Created attachment 96868 [details] [review] patch passing surrounding text as wide-char
Does that patch assume that wchar_t is four bytes? Is that true for all compilers/platforms involved? (It isn't true on Windows, but that is of course not relevant for XIM stuff.)
(In reply to comment #2) > Does that patch assume that wchar_t is four bytes? I don't think so. For example, I've avoided using memcpy(), but use member-wise copy instead. And sizeof() is also used when calculating buffer size. The rests are based on X protocol headers. Please correct me if I still miss some points.
I think the code won't work properly for non-BMP characters in case wchar_t is two bytes (and wchar_t strings in XIM are supposed to be in UTF-16). Are there such platforms/XIM implementations? If yes, your code probably needs some ifdefs: in case sizeof(wchar_t)==2 you should instead of calling g_utf8_to_ucs4() call g_utf8_to_utf16(), and "text" should then be wchar_t* instead of gunichar*.
AFAIK, Thai XIM in libX11 seems to be the only implementation that uses this callback. But sure there can be other XIM servers implemented as separate processes. So, I now wonder that, as XIM server implementor, what one should expect the wide-char string from the client to be encoded in, between UCS4 and UTF-16. Note that the XIM server can be across the network. So, wchar_t can be different from what the client is running on. For the particular case of Thai XIM, though, the server and client are fortunately in the same process.
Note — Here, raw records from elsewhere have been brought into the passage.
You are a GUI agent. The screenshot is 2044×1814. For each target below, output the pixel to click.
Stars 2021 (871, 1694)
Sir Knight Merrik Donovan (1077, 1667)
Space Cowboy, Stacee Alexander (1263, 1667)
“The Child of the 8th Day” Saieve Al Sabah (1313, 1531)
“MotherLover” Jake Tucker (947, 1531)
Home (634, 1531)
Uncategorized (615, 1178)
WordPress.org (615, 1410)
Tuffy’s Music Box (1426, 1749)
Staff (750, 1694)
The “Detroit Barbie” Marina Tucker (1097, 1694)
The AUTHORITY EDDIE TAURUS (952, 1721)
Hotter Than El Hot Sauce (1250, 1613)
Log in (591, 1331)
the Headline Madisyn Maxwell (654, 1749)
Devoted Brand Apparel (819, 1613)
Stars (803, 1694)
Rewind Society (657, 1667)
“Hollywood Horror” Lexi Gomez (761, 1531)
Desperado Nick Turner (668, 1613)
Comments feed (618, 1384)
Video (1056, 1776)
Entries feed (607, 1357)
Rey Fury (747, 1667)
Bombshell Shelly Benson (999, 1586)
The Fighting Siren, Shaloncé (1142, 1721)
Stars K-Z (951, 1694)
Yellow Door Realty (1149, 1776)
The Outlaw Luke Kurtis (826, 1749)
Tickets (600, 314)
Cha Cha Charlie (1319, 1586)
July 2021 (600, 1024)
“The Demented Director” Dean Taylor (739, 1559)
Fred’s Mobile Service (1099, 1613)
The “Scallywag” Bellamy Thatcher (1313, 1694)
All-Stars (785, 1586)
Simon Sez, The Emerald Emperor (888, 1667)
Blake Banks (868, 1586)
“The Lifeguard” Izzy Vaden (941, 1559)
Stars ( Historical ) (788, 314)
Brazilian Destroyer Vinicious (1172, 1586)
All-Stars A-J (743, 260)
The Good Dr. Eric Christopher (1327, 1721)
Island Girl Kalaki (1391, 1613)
So, different wchar_t size is not a problem.
Created attachment 96976 [details] [review] Patch using utf-16 for 2-byte wchar_t Ignoring the protocol question, this should work for Thai XIM.
Altertatively, I have also filed a bug against xorg to make Thai XIM convert the multi-byte text based on locale before using it: https://bugs.freedesktop.org/show_bug.cgi?id=12759 (Probably, other toolkits than GTK+ may still pass multi-byte surrounding.)
Resolving this bug as NOTGNOME. Given that the XIM properly converts the multi-byte surrounding text based on current locale, this problem should be gone.